Cette transformation est enfin à la fois requise et calibrée par un troisième sommet, qui est la
conscience lucide de ce que l’avenir de l’humanité ne permettra pas la prolongation de la dynamique
initiée par l’Occident, et à laquelle le miracle chinois vient d’apporter une si remarquable extension.
Le progrès demain consistera à transformer complètement la manière de vivre de l’humanité dans un
sens plus compatible avec les limites de son écosystème planétaire, et un pays qui constitue le
cinquième de cette humanité est dans l’obligation d’y travailler le tout premier.
Pour éclairer la transformation de portée historique que la Chine s’apprête à amorcer, nul n’était plus
éclairant à consulter que M. Justin Yifu Lin, hier chief economist et senior vice-President de la
Banque Mondiale, dont les travaux font référence à propos de la Chine et qui est un conseiller écouté
des dirigeants chinois.
En acceptant de venir débattre avec trois éminents économistes français réunis autour de lui par la
Fondation Prospective et Innovation et le CERDI que dirige le professeur Patrick Guillaumont, le
professeur Lin a de beaucoup dépassé l’analyse du cas chinois pour s’élever à une réflexion sur les
conditions générales du développement hier et aujourd’hui.

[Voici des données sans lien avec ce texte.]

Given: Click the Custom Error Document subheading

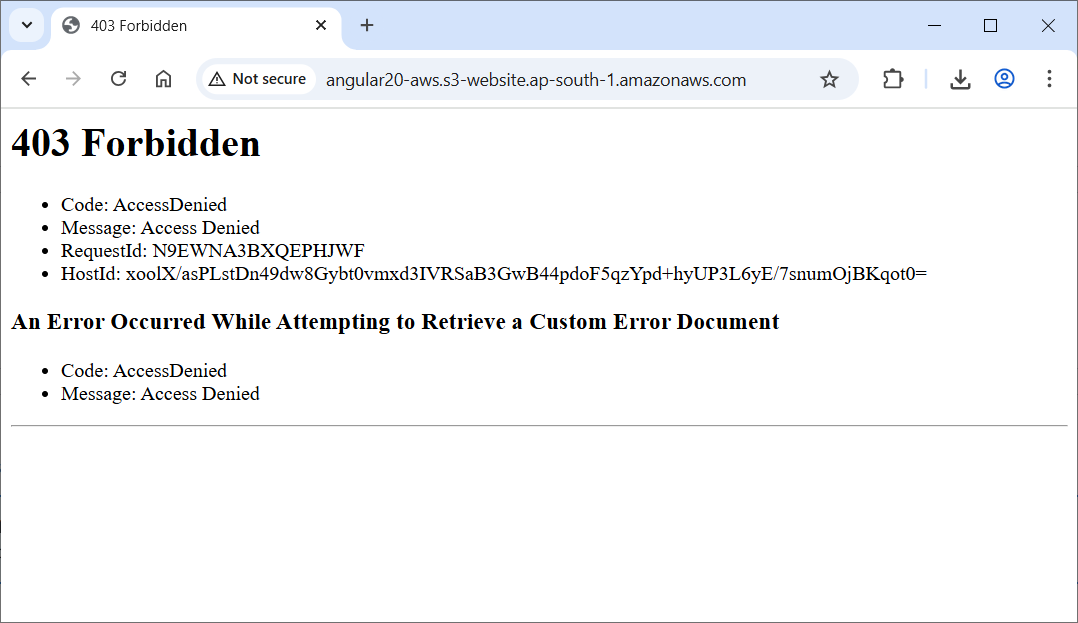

Le présent livre que la Fondation Prospective et Innovation en tire, comme elle en a l’usage, sous sa
seule responsabilité et non à titre d’actes de la rencontre, est ainsi de nature à éclairer sur les enjeux
majeurs du XXIè siècle, dont c’est peut-être le plus navrant indice pour les Européens de mesurer que
ce ne sont plus eux qui les formulent.